V Domingo de Pascua

15 de agosto 

2 de mayo de 2021

(Ciclo B - Año impar)






  • Él les contó cómo había visto al Señor en el camino (Hch 9, 26-31)
  • El Señor es mi alabanza en la gran asamblea (Sal 21)
  • Este es su mandamiento: que creamos y que nos amemos (1 Jn 3, 18-24)
  • El que permanece en mí y yo en él, ese da fruto abundante (Jn 15, 1-8)
  • Homilía: pulsar aquí para leer la homilía en formato pdf

            “No se comienza a ser cristiano por una decisión ética o una gran idea, sino por el encuentro con un acontecimiento, con una Persona, que da un nuevo horizonte a la vida y, con ello, una orientación decisiva”.

            Estas palabras del Papa Benedicto XVI traducen la enseñanza del Evangelio de hoy. Pues uno no es cristiano por ser una buena persona, por colaborar con muchas ONG, por ser solidario con los pobres dedicando tiempo y dinero a causas justas…; uno es cristiano si ha sido injertado en esa vid que es Cristo y si, como consecuencia de ello, la misma savia que circula por la vid, empieza a circular por él. Uno es cristiano si está animado, habitado, movido, por la misma vida que anima, habita y mueve a Cristo. Y si no, no lo es, aunque sea una bellísima persona.

            Pues el Hijo de Dios, hermanos, no se ha hecho hombre para que nosotros seamos “buenas personas”, es decir, personas moralmente correctas, sino para mucho más: para que tengamos vida y vida en abundancia (Jn 10,8); y “vida” aquí significa “vida eterna”, significa la vida misma de Dios, la única vida que ha vencido a la muerte. Por eso los Padres de la Iglesia nos enseñan que el Hijo de Dios se ha hecho hombre, para que los hombres seamos divinizados, seamos hechos dioses, no por naturaleza, evidentemente, sino por participación en la vida misma de Dios. “Dios se ha hecho hombre para que el hombre llegue a ser Dios” afirma San Atanasio. De este modo el hombre por gracia va siendo lo que Cristo es por naturaleza, explica San Juan Damasceno.

Usando la información:
**a.** Edita el fragmento de la homilía que empieza con las palabras que contienen "Estas palabras del" y termina con "una bellísima persona.", y sustituye "pobres" por "necesitados".
**b.** Según la homilía, ¿qué santo afirma que "Dios se ha hecho hombre para que el hombre llegue a ser Dios"?
Los registros proceden de una fuente distinta.

(Entradas del conjunto de datos)
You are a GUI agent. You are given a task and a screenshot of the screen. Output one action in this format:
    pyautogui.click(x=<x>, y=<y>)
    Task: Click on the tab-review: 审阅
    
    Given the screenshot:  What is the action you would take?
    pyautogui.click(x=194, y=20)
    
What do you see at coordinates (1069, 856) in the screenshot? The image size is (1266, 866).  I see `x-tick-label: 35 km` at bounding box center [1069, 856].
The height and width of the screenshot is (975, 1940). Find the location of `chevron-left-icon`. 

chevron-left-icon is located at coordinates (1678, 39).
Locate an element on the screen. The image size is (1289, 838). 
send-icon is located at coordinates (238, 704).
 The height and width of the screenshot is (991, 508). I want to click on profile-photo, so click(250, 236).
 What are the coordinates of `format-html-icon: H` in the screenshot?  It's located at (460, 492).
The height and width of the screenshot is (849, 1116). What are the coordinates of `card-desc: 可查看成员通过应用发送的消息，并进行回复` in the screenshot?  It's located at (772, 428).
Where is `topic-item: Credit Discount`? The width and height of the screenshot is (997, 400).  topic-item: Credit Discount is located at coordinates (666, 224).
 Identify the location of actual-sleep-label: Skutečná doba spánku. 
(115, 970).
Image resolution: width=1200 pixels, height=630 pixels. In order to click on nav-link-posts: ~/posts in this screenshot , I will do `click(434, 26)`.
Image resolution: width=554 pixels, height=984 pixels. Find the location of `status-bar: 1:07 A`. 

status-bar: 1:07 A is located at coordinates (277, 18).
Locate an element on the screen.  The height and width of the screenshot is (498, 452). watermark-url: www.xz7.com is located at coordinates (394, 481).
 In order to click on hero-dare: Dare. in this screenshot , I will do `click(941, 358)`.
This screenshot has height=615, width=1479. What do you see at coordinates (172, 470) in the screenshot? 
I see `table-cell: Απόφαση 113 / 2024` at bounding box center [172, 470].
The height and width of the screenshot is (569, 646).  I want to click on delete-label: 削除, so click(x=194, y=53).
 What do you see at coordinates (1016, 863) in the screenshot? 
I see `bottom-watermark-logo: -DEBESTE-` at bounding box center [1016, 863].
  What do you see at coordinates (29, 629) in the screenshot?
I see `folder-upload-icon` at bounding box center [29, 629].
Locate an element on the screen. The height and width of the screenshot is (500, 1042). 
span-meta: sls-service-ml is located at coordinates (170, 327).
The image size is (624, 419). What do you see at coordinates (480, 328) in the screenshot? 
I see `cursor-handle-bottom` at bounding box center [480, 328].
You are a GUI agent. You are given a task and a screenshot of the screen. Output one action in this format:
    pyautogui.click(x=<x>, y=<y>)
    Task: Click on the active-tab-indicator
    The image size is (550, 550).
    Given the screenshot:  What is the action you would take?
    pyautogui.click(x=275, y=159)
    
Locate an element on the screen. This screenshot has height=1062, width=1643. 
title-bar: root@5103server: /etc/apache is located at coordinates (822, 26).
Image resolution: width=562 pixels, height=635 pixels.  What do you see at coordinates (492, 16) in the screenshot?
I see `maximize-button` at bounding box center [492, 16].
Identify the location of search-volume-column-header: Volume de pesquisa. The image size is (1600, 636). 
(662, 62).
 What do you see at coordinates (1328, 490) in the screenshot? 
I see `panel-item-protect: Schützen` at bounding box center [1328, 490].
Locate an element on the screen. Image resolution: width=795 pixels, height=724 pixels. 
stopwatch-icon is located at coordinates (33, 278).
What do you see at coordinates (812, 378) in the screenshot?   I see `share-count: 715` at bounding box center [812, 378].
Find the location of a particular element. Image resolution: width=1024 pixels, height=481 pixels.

Resultados del ejercicio:
**a.**
Estas palabras del Papa Benedicto XVI traducen la enseñanza del Evangelio de hoy. Pues uno no es cristiano por ser una buena persona, por colaborar con muchas ONG, por ser solidario con los necesitados dedicando tiempo y dinero a causas justas…; uno es cristiano si ha sido injertado en esa vid que es Cristo y si, como consecuencia de ello, la misma savia que circula por la vid, empieza a circular por él. Uno es cristiano si está animado, habitado, movido, por la misma vida que anima, habita y mueve a Cristo. Y si no, no lo es, aunque sea una bellísima persona.

**b.** San Atanasio.